Only the text of the records below belongs in the answer, copied exactly, with pictures omitted.
★ ★ ★
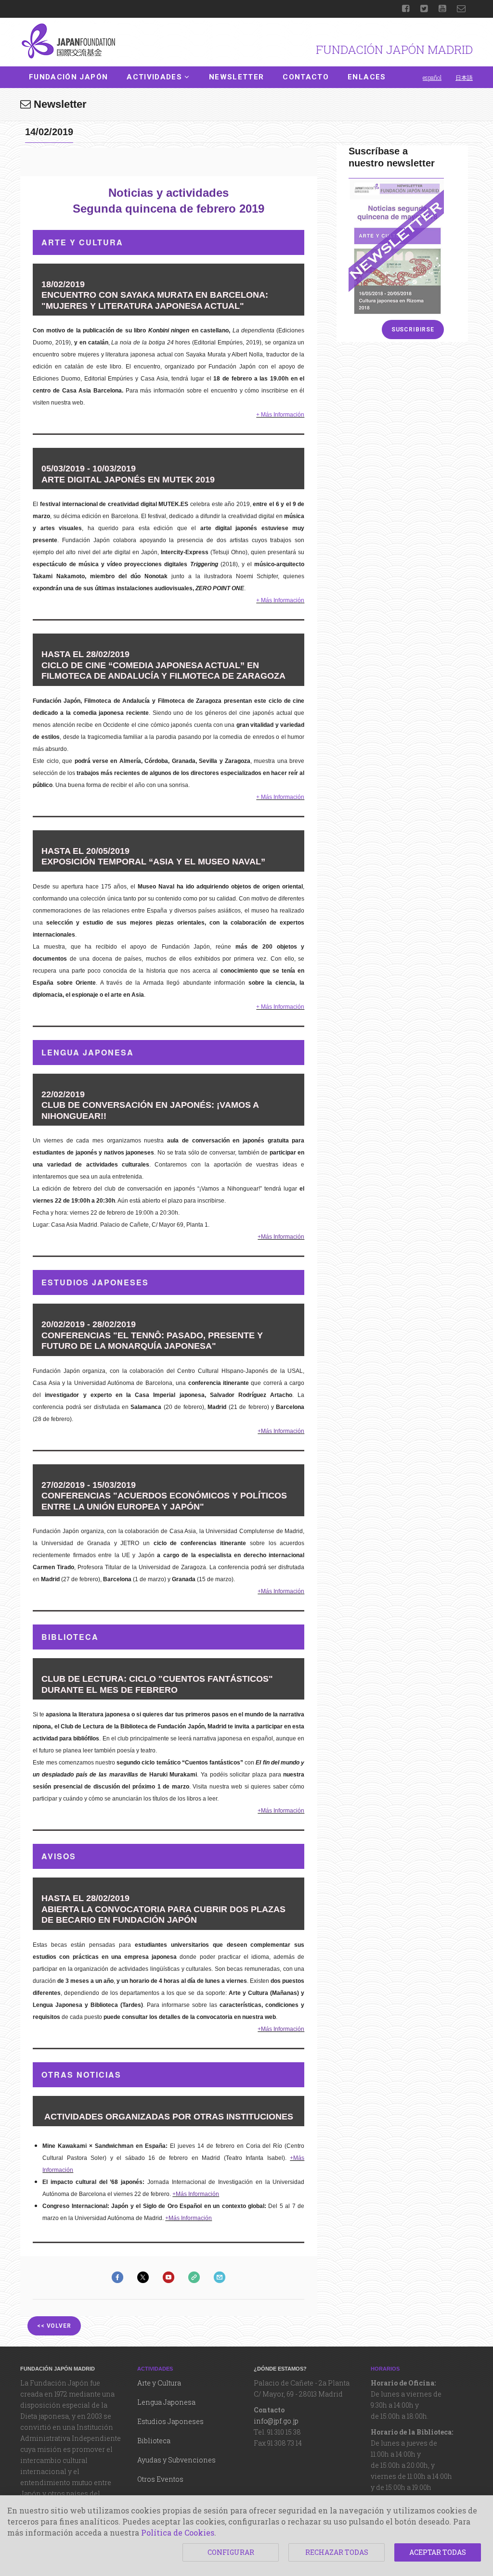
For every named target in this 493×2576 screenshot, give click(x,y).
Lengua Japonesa (166, 2402)
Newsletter (236, 77)
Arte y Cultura (159, 2382)
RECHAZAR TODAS (336, 2552)
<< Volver (54, 2325)
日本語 (464, 77)
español (432, 77)
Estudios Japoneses (170, 2421)
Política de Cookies (177, 2532)
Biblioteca (153, 2440)
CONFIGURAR (231, 2552)
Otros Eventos (160, 2479)
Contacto (306, 77)
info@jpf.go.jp (276, 2420)
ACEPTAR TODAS (437, 2552)
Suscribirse (412, 329)
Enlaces (367, 77)
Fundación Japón (68, 77)
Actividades (154, 77)
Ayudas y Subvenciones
★ ★ ★
Problem solution:
For every named target in this 493×2576 screenshot, give click(x,y).
Lengua Japonesa (166, 2402)
Newsletter (236, 77)
Arte y Cultura (159, 2382)
RECHAZAR TODAS (336, 2552)
<< Volver (54, 2325)
日本語 (464, 77)
español (432, 77)
Estudios Japoneses (170, 2421)
Política de Cookies (177, 2532)
Biblioteca (153, 2440)
CONFIGURAR (231, 2552)
Otros Eventos (160, 2479)
Contacto (306, 77)
info@jpf.go.jp (276, 2420)
ACEPTAR TODAS (437, 2552)
Suscribirse (412, 329)
Enlaces (367, 77)
Fundación Japón (68, 77)
Actividades (154, 77)
Ayudas y Subvenciones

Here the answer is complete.